Thanks for the comment. My argument here is contra Slovic insofar as I'm saying the methods of science are designed to be adversarial to unproven claims.
Totally spot on. I think the affect heuristic is at play in every other post you read about AI - it's really tough to be in awe of certain aspects of the technology while at the same time recognizing the massive risks and significant ethical compromises that are going into its development. At times, you almost feel like the skeptics and pessimists are rooting for the new models to get worse or fail while boosters keep pointing to the future where all the current issues will be solved. We all know deep down the reality will likely be much more complicated.
I think this is totally fair. I think part of Harry Law's post was a reaction to the larger wave of professors in academia who are still trying to ban AI out of existence in their classrooms and claiming that it cannot be used effectively to help students learn (jury very much still out on that issue despite recent studies). But I agree with your central premise - even the most avid AI boosters need to acknowledge that current AI is nowhere near AGI but I think that's a red herring anyway. Whether or not AI reaches what anyone will eventually agree is actual AGI, what we have right now, hallucinations and all, is still extremely powerful. Will be interesting to see how far GPT-5 advances the ball when/if it drops this summer.
I don't know what "powerful" means in the face of apparently ineradicable 'hallucinations' (i.e., confabulation of statements, claims, information, etc.) with regard to *intelligence*. I can see all sorts of powerful user incentives -- look, it's free/cheap; it can write my papers for me; it can write legal briefs for me (oops); we'll look cutting edge if we tell everyone we're using it; think of the money we'll save if it really could replace our employees/some of our employees. All of these can be very powerful user incentives, but I don't see them as having anything to do with intelligence.
I see Benjamin's argument here as a variation on a basic staple of critical thinking: you test claims rigorously. Offering confabulations is not a sign of intelligence, nor is accepting them uncritically.
That's well said Paul, thanks for the comment.

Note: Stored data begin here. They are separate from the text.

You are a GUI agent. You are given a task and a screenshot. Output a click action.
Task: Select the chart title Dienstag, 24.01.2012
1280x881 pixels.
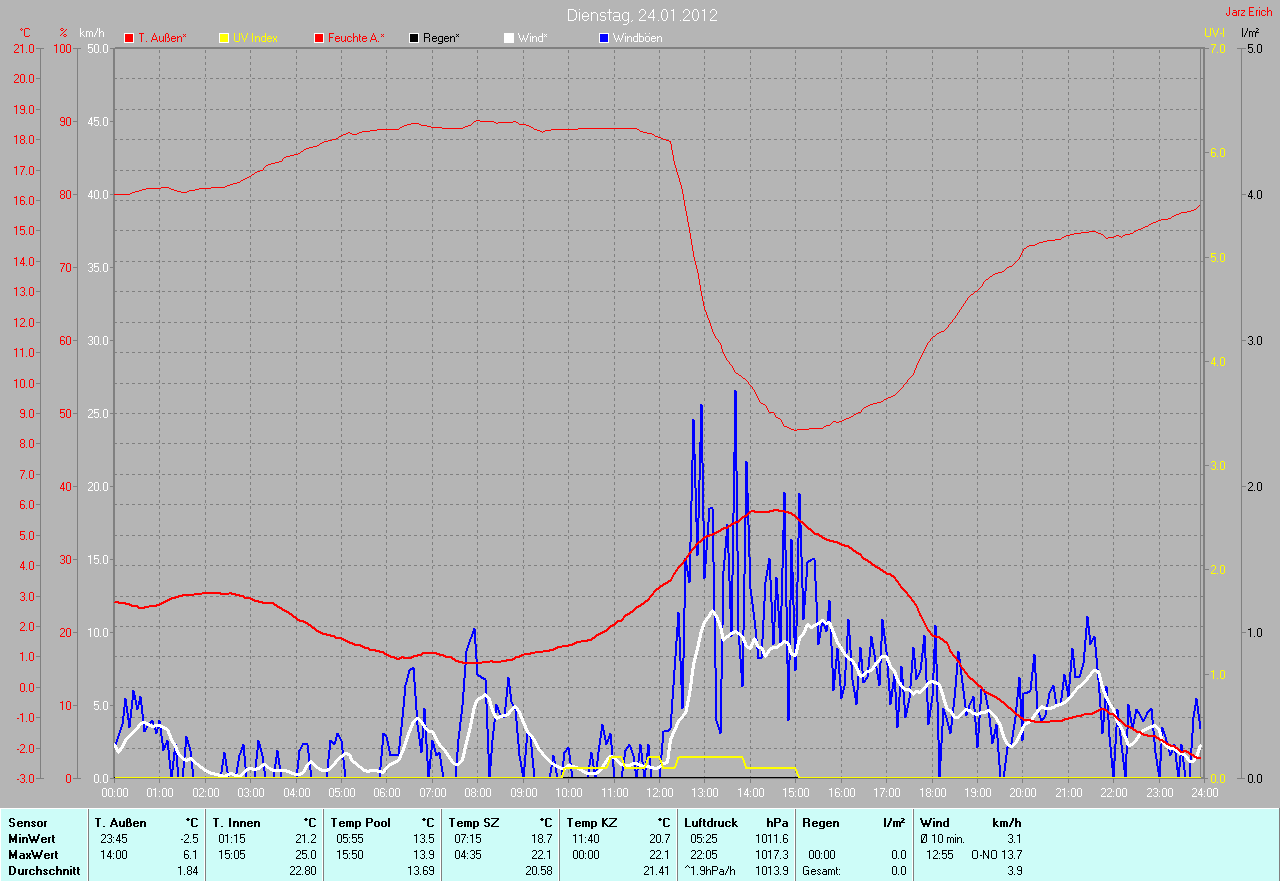641,15
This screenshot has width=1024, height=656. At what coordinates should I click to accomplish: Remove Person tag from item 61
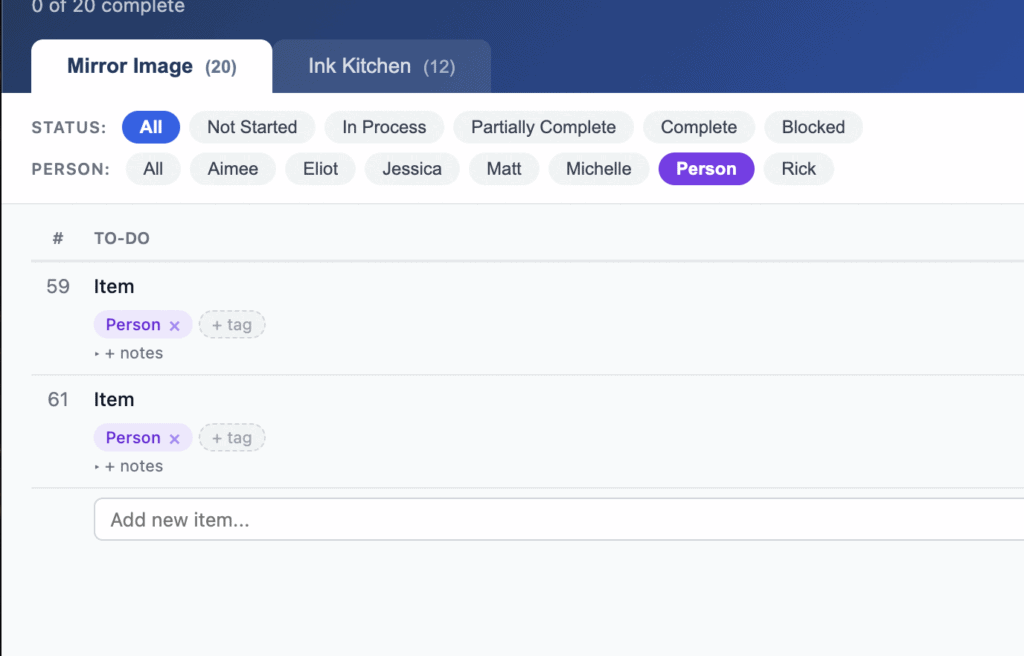174,438
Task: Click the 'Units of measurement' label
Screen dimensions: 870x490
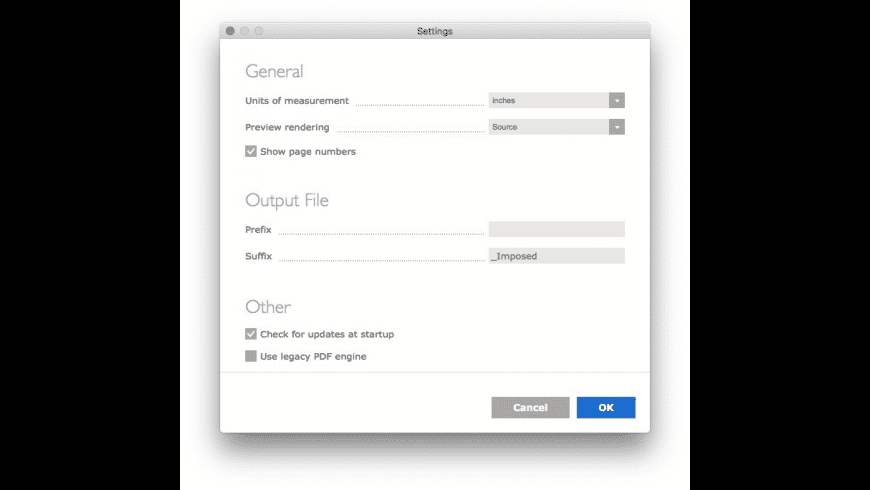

Thanks for the comment. I'm glad *you* see AGI as a red herring, but as I'm typing this Mark Zuckerberg is announcing his new "superintelligence" unit, staffed largely by computer scientists poached from OpenAI, so achieving/surpassing human intelligence very much remains the stated goal of these Big Tech companies. And that's why I'm going to continue to delight in pointing out their many foibles!

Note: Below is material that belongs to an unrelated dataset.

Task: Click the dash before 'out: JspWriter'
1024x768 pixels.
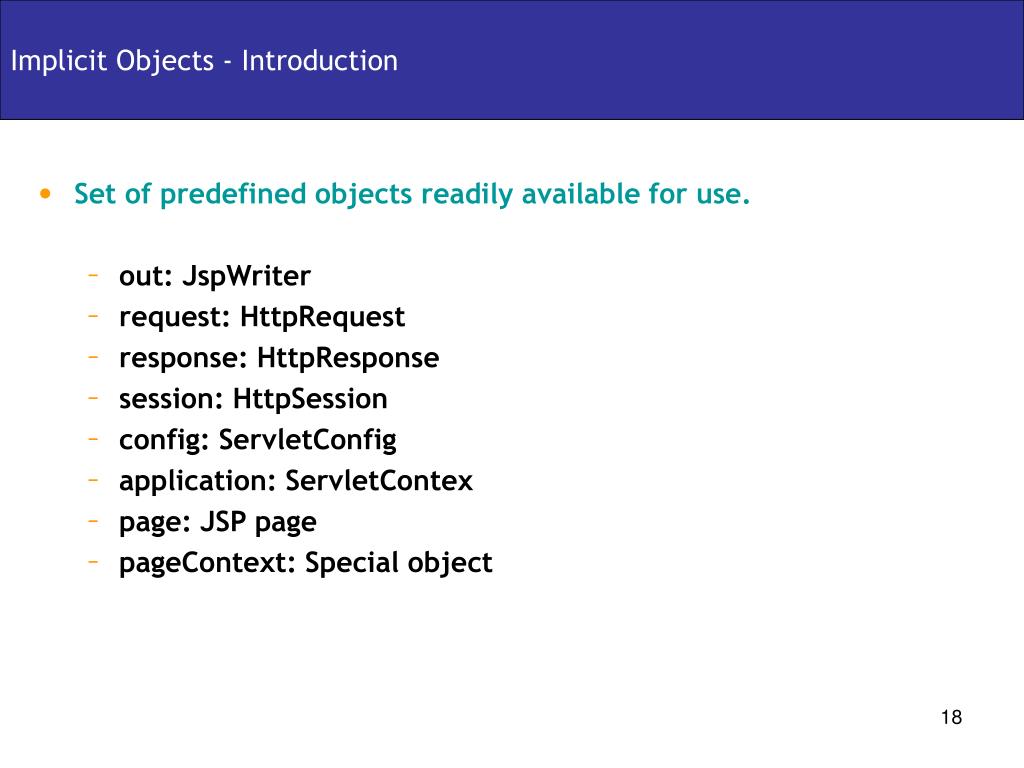Action: pos(93,276)
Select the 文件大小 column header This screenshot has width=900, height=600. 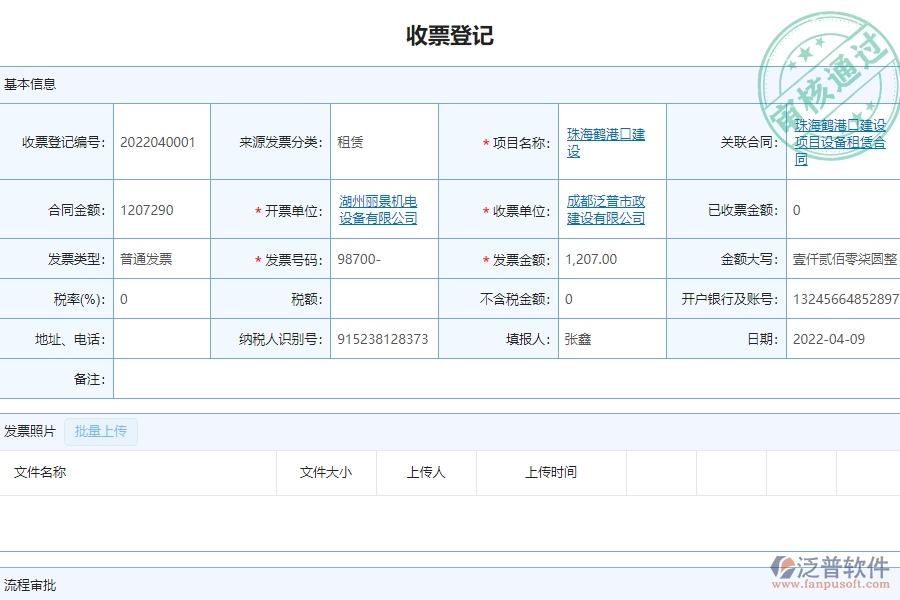coord(326,472)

Point out away - you misunderstand me. Regardless of the tech companies stated goals, arguing over what is or is not AGI is a waste of time while we already have powerful enough AI to wreak havoc throughout the standard education model.

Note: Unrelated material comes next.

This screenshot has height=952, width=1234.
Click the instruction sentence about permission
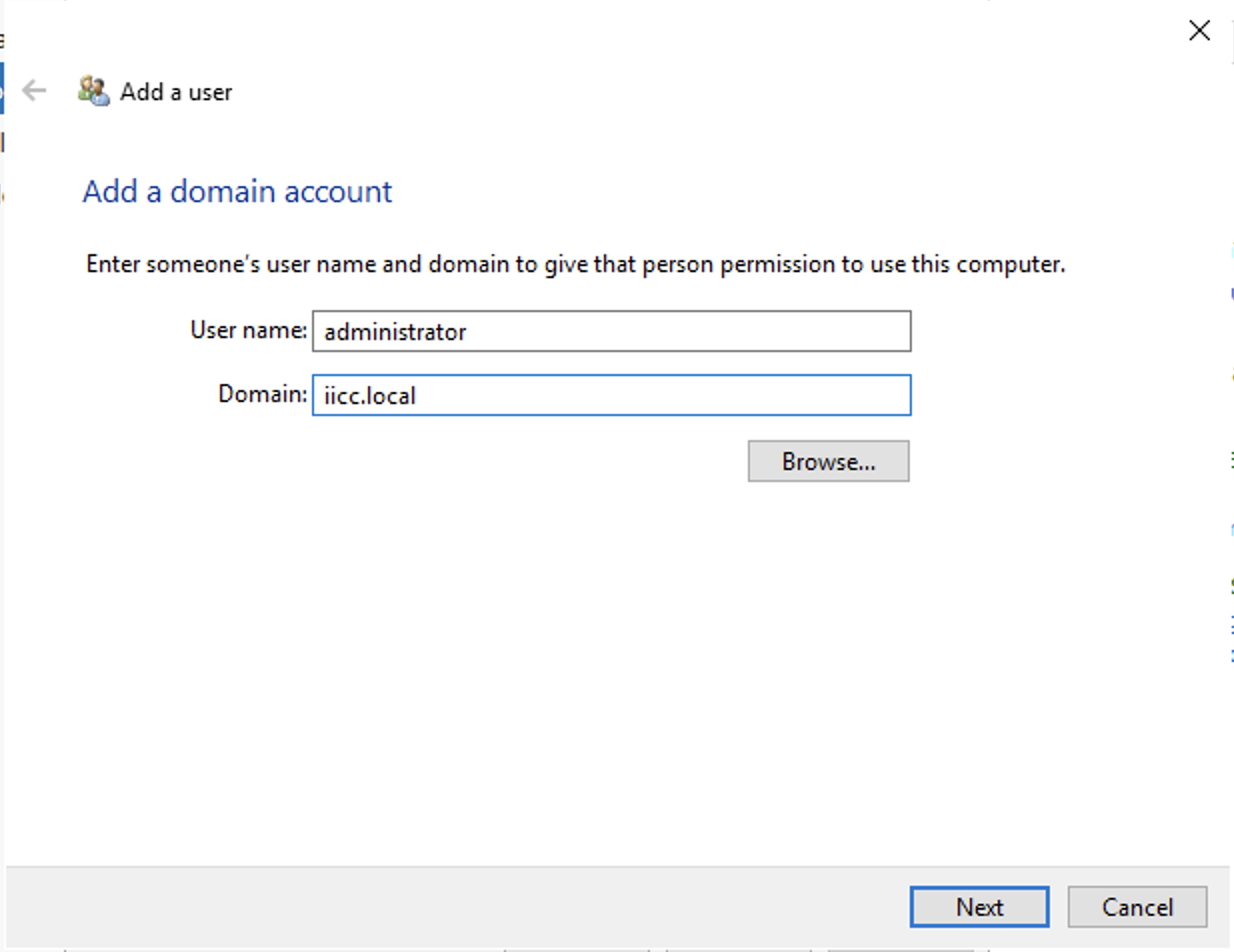coord(575,266)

I like this comparison - evaluating LLMs should be a lot like determining whether Koko the gorilla really could use language or not (she couldn't) .....
Thanks. Is that true? My hazy understanding was that Koko did develop a very rudimentary understanding of concepts that she could represent? I'd like to know more about this.
I don't know much more than what's on Wikipedia - "Koko's communication skills were hotly debated.[3][4][5] Koko used many signs adapted from American Sign Language, but the scientific consensus to date remains that she did not demonstrate the syntax or grammar required of true language."
But the point is that trying to answer this question brings up issues relevant to LLMs...
Koko did learn a number of ASL signs but my understanding is that her ability to combine/compose these signs was limited. Another impressive primate was Kanzi, for whom there are at least anecdotal reports of composing symbols to refer to novel concepts for which he didn’t have words (eg “slow lettuce” for “kale”): https://en.m.wikipedia.org/wiki/Kanzi
Maybe an even better example to your point though is clever Hans.
Yep, that animal cognition paper I cite leads off with a discussion of that famously brilliant horse! Thanks for the pointer on Kanzi, apparently he just passed away (sniff) but also managed to learn how to play Minecraft (wha?).